### Instructions for the task
Retype, word for word, each line between the lines holding "Click the data" and "The image size is (1080, 675).", inclusive, and leave the rest of the data alone.

[Opening The records section]

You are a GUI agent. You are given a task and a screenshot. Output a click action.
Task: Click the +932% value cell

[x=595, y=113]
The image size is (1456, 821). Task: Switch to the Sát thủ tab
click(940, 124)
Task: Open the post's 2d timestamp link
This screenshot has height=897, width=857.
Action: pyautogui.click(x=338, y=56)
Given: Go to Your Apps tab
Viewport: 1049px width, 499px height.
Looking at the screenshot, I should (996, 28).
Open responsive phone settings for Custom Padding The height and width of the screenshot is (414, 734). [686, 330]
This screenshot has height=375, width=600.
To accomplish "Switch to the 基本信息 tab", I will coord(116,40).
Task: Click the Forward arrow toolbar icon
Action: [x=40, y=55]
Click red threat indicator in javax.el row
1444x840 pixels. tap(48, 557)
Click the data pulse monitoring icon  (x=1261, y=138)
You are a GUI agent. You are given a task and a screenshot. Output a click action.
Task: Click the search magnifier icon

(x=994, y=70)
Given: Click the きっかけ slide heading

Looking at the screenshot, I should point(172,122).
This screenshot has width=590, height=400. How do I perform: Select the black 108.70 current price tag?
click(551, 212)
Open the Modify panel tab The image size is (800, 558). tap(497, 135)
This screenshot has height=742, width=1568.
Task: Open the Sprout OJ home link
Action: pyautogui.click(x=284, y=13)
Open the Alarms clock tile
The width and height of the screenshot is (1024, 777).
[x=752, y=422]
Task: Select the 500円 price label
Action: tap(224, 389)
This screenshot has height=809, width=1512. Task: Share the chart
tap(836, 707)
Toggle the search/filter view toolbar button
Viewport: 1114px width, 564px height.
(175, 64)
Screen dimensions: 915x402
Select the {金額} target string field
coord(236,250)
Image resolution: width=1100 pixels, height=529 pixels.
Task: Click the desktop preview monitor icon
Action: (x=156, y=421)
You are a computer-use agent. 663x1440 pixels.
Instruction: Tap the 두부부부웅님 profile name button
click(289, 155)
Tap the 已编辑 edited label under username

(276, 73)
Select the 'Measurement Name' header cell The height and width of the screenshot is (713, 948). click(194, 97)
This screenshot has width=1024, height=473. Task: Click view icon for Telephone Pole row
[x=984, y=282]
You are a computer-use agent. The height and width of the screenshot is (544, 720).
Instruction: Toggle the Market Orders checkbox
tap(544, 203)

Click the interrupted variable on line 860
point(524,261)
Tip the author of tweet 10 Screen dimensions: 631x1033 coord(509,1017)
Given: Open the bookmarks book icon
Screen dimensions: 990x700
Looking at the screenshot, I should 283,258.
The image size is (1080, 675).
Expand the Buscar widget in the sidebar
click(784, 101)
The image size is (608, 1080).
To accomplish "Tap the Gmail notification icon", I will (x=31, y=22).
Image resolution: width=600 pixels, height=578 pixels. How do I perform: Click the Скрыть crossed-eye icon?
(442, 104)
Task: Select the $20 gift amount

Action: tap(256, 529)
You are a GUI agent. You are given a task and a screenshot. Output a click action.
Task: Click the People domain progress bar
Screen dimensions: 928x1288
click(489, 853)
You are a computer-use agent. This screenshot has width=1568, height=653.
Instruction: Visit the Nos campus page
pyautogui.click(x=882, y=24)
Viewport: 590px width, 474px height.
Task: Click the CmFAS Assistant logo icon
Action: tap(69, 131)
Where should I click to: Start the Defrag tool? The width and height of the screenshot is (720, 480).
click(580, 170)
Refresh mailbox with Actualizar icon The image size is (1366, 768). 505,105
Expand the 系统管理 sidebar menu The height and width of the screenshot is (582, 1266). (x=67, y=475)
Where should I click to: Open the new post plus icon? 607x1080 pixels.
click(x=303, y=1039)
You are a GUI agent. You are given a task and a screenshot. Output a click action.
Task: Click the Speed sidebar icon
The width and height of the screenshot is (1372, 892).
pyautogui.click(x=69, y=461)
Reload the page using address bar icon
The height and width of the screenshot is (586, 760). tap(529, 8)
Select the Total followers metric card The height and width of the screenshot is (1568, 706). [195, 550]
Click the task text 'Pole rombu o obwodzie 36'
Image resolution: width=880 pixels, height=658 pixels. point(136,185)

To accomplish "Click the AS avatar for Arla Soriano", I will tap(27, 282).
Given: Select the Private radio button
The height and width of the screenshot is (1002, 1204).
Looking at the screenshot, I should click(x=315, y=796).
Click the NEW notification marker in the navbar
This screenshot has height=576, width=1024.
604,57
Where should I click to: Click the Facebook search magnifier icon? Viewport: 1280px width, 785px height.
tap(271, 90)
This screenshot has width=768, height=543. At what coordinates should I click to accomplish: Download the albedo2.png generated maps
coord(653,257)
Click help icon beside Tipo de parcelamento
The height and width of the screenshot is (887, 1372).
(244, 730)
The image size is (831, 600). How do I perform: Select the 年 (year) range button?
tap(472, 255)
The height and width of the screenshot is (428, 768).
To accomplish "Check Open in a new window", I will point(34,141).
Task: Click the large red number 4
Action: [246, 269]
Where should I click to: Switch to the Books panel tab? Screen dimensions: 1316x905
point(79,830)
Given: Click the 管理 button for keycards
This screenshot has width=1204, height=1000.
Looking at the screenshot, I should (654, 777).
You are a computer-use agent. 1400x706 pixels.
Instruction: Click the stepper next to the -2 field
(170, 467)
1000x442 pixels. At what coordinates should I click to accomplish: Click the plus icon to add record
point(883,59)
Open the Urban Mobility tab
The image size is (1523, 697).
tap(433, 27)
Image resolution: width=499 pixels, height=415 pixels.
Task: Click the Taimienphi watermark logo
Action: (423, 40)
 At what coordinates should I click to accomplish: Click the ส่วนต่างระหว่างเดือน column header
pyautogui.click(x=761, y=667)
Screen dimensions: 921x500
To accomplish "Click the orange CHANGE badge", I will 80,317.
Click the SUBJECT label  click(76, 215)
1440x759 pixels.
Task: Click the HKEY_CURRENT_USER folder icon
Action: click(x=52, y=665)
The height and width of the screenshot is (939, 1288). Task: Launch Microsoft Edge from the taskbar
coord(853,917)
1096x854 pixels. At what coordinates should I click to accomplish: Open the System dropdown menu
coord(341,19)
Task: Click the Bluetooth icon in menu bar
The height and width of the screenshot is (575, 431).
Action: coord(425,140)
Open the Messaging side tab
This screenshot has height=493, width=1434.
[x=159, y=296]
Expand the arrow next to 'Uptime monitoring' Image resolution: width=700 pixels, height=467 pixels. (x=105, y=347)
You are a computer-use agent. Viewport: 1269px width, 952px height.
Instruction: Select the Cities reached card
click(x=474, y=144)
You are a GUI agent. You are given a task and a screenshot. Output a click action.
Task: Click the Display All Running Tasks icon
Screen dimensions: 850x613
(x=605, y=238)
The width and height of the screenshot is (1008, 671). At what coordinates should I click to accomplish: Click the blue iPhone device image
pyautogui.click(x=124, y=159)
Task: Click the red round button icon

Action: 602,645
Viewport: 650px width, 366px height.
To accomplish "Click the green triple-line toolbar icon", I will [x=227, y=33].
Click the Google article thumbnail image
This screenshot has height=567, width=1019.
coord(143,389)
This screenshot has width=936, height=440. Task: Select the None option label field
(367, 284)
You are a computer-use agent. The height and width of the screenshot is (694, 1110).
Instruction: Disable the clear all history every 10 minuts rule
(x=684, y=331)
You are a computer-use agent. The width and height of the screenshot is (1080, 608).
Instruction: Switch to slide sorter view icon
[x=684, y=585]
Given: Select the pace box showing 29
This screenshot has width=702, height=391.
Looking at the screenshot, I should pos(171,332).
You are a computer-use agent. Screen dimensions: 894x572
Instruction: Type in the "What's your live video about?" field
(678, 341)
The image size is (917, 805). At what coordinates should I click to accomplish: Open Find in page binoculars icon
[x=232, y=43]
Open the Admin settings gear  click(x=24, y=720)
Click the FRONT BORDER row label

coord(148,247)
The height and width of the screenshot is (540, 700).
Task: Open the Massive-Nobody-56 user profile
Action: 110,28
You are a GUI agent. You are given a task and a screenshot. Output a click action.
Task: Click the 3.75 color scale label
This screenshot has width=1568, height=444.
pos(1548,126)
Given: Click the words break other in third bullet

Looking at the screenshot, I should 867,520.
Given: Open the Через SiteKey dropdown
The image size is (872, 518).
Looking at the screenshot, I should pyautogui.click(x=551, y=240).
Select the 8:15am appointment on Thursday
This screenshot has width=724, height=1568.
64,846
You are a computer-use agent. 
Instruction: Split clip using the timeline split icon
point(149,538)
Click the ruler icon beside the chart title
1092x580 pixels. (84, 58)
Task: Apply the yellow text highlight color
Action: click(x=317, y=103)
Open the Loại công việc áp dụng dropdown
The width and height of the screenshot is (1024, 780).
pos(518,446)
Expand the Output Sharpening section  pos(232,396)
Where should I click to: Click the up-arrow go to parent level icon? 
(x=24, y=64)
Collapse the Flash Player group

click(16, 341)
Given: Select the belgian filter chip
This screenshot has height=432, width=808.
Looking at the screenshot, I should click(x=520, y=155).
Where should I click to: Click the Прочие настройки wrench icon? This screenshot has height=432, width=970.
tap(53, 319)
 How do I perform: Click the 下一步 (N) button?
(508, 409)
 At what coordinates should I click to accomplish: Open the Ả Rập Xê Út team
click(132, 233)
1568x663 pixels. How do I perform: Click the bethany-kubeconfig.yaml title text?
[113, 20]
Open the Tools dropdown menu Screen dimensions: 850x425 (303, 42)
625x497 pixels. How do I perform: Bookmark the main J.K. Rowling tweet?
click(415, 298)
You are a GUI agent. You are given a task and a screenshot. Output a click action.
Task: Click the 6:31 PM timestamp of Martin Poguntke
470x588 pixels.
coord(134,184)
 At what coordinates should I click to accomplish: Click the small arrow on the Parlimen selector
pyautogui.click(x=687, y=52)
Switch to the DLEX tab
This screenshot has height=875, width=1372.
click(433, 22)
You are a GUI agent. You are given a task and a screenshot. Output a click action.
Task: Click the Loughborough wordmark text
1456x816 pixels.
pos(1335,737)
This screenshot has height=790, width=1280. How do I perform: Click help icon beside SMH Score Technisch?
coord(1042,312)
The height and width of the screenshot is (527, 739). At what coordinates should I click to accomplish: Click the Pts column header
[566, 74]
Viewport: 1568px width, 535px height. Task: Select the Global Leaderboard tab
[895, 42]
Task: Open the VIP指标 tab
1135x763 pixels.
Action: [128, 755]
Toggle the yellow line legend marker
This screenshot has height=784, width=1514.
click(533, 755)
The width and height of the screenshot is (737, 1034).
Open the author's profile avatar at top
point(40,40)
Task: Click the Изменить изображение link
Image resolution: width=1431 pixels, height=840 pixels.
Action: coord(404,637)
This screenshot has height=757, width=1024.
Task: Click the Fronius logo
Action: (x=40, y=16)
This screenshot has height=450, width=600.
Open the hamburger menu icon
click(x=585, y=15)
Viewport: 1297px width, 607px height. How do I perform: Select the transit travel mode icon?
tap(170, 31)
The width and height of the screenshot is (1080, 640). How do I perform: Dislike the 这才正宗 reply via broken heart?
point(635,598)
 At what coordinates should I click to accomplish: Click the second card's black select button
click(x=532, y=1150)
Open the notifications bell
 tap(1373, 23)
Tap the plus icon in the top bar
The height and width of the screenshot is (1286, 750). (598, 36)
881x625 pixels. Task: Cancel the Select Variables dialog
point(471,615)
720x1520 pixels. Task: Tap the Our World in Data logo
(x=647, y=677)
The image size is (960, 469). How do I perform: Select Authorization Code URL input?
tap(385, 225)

[Closing The records section]

### Output of the task
Click the data pulse monitoring icon  (x=1261, y=138)
You are a GUI agent. You are given a task and a screenshot. Output a click action.
Task: Click the search magnifier icon

(x=994, y=70)
Given: Click the きっかけ slide heading

Looking at the screenshot, I should point(172,122).
This screenshot has width=590, height=400. How do I perform: Select the black 108.70 current price tag?
click(551, 212)
Open the Modify panel tab The image size is (800, 558). tap(497, 135)
This screenshot has height=742, width=1568.
Task: Open the Sprout OJ home link
Action: pyautogui.click(x=284, y=13)
Open the Alarms clock tile
The width and height of the screenshot is (1024, 777).
[x=752, y=422]
Task: Select the 500円 price label
Action: tap(224, 389)
This screenshot has height=809, width=1512. Task: Share the chart
tap(836, 707)
Toggle the search/filter view toolbar button
Viewport: 1114px width, 564px height.
(175, 64)
Screen dimensions: 915x402
Select the {金額} target string field
coord(236,250)
Image resolution: width=1100 pixels, height=529 pixels.
Task: Click the desktop preview monitor icon
Action: (x=156, y=421)
You are a computer-use agent. 663x1440 pixels.
Instruction: Tap the 두부부부웅님 profile name button
click(289, 155)
Tap the 已编辑 edited label under username

(276, 73)
Select the 'Measurement Name' header cell The height and width of the screenshot is (713, 948). click(194, 97)
This screenshot has width=1024, height=473. Task: Click view icon for Telephone Pole row
[x=984, y=282]
You are a computer-use agent. The height and width of the screenshot is (544, 720).
Instruction: Toggle the Market Orders checkbox
tap(544, 203)

Click the interrupted variable on line 860
point(524,261)
Tip the author of tweet 10 Screen dimensions: 631x1033 coord(509,1017)
Given: Open the bookmarks book icon
Screen dimensions: 990x700
Looking at the screenshot, I should 283,258.
The image size is (1080, 675).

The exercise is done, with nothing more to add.